● **GIVEN EXERCISE**: Print the rows below word for word, leaving out the pictures.

::: RECORDS SUPPLIED :::

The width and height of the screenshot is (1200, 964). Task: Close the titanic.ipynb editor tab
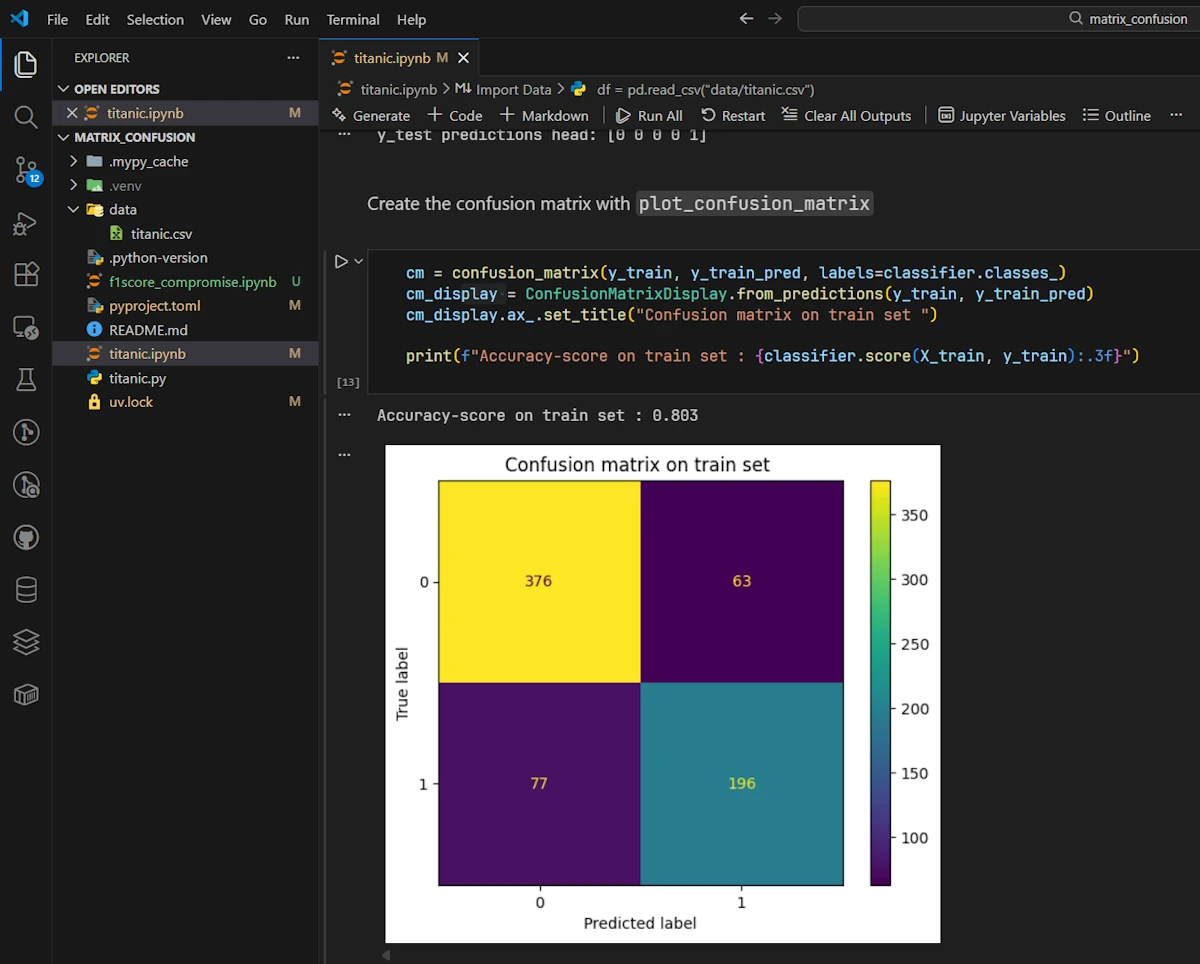[x=464, y=58]
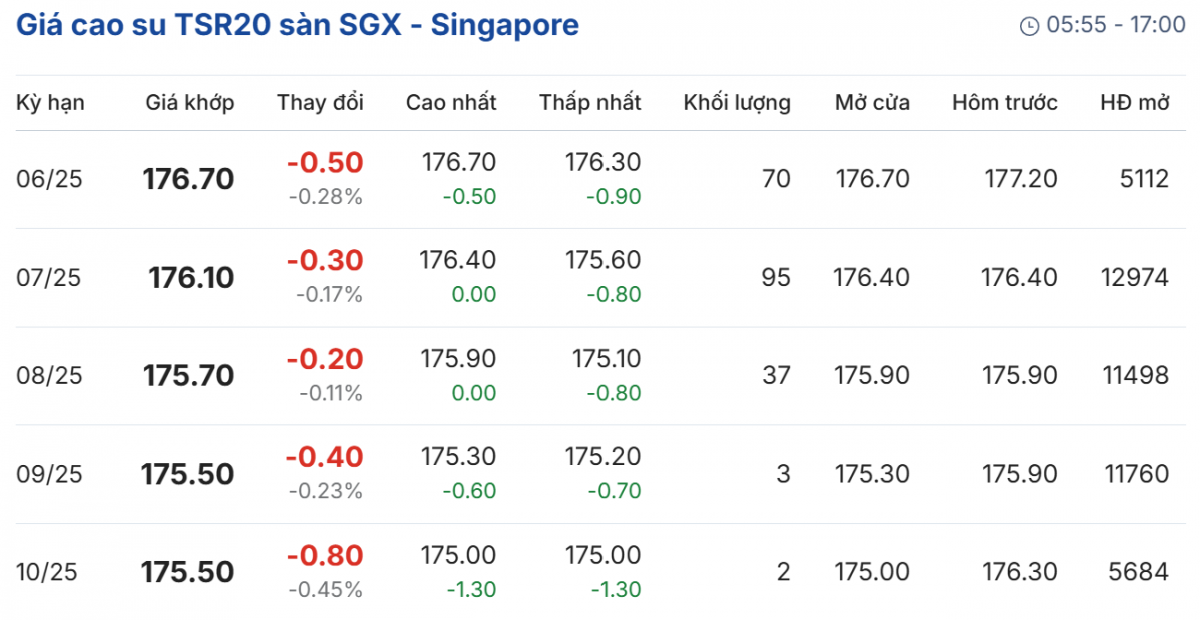1200x620 pixels.
Task: Open the 07/25 contract term
Action: click(x=50, y=277)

:::

● **COMPLETE ANSWER**:
The width and height of the screenshot is (1200, 964). Task: Close the titanic.ipynb editor tab
[x=464, y=58]
1200x620 pixels.
Task: Open the 07/25 contract term
Action: click(x=50, y=277)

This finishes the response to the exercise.